Variable Adjusted HR 95%CI of HR
Age in years 0.967* (0.941-0.995)
Beck Depression Inventory II score 1.074* (1.038-1.111)
Prescribed Beta adrenergic blocker 0.346* (0.187-0.641)
Duke Activity Status Index Score 0.960* (0.930-0.991)
Symptom-Free † 0.481* (0.238-0.971)
Above Average Self-Care Management Score † 0.441* (0.222-0.877)

Figure 1. Event-Free Survival: Cox Proportional Hazard Model.

Figure 1

Cox proportional hazards model results show the difference in composite event-risk for patients who were symptom-free, those who practiced above average self-care management, and those who practiced below average self-care management. Results shown controlling for age, gender, body mass index, Beck Depression Inventory II score, comorbid conditions, left ventricular ejection fraction, heart failure etiology, New York Heart Association functional class, prescription of ACE inhibitors or ARBs, and/or β-adrenergic blockers, Duke Activity Status Index total score, Minnesota Living with Heart Failure Questionnaire total score, Medical Outcomes Study specific adherence score, and Self-Care of Heart Failure Index maintenance and confidence subscale scores.

Abbreviations: ACE = angiotensin converting enzyme, ARB = angiotensin receptor antagonist, ER = emergency room, HR = adjusted hazard ratio.

Discussion

In this study, we found that persons more engaged in HF self-care management had a 56% reduction (95% CI 12% to 78%) in the risk of all-cause mortality, hospitalization or emergency room admission than persons who were less engaged, after taking into consideration factors shown by others to be associated with these events. Second, persons with HF who were more engaged in self-care management had a an event risk nearly equivalent to those who were symptom-free, despite being a group that had more depressive symptoms, more severe NYHA functional class, lower functional capacity, poorer quality-of-life, and less confidence in their abilities to engage in self-care. Moreover, in this study the effect of HF self-care management on event-risk was close to the effect of having been prescribed a β-adrenergic receptor blocker.

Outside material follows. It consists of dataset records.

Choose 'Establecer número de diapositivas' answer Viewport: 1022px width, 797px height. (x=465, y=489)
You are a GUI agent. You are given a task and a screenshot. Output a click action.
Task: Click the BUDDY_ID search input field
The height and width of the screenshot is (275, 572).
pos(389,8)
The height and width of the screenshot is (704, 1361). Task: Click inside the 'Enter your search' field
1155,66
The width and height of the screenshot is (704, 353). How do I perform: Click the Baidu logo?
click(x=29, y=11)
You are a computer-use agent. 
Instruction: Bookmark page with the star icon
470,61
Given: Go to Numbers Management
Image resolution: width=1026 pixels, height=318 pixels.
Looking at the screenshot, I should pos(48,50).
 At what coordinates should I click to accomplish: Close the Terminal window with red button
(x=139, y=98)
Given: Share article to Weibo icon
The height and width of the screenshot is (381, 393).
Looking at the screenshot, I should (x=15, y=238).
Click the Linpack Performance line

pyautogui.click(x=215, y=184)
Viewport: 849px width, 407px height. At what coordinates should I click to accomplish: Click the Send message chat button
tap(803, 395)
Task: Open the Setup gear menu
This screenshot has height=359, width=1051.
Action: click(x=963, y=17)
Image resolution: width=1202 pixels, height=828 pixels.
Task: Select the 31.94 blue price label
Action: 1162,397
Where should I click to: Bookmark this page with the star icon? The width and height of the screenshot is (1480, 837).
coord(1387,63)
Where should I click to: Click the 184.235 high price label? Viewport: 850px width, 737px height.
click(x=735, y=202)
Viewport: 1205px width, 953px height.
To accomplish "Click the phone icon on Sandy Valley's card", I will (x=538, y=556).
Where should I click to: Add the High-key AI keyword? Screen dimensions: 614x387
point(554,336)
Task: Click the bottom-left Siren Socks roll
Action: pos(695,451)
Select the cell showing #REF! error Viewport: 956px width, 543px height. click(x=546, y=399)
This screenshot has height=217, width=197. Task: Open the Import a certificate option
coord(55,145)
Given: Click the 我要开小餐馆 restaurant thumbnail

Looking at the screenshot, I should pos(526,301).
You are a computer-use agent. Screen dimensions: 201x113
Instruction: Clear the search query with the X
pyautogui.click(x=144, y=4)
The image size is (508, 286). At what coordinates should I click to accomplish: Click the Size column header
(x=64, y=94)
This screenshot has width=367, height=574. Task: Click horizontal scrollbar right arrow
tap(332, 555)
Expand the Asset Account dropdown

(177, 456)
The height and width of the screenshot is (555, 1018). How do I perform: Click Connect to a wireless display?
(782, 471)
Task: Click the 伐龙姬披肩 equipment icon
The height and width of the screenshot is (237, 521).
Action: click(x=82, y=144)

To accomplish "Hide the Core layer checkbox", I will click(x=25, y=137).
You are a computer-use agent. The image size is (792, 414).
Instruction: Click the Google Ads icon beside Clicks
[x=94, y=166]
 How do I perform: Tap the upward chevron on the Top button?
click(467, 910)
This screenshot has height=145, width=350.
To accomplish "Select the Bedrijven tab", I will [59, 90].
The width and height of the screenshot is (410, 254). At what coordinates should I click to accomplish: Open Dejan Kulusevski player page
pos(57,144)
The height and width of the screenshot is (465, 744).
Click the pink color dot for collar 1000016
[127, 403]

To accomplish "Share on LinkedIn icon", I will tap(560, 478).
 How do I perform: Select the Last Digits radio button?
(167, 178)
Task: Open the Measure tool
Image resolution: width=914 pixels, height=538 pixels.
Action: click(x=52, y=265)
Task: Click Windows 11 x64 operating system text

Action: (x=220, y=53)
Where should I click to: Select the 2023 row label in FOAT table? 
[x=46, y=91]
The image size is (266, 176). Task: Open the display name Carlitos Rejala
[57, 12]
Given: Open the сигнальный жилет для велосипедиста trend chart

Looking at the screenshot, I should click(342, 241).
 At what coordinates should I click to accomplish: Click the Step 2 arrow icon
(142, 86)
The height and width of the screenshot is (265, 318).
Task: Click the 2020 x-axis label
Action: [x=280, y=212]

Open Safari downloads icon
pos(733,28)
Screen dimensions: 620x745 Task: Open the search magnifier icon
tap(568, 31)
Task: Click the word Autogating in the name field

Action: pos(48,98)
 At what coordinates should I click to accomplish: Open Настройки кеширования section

Self-Care Management and Event-Free Survival

To the best of our knowledge, this is the first evidence that subjective self-care management (evaluation and self-treatment of HF symptoms) is associated with objective outcomes in persons with HF. Approximately 90% of persons admitted with HF have signs of clinical congestion,17 the early detection and treatment of which have been proposed as influencing outcomes in persons with HF.18 Until now, however, there has been no empirical data to support the hypothesis that effective HF self-care management (recognizing and treating clinical congestion) improves all-cause event-free survival. In fact, self-care management is rarely considered an important factor in models that determine risk of health outcomes in this population. This evidence of the clinical importance of the decision-making inherent in self-care management, however, suggests that patients who quickly recognize and act to ameliorate HF symptoms can greatly improve their outcomes. Moreover, we have provided preliminary evidence that patients who are better at self-care management may reduce their risk of events that may or may not be related to HF.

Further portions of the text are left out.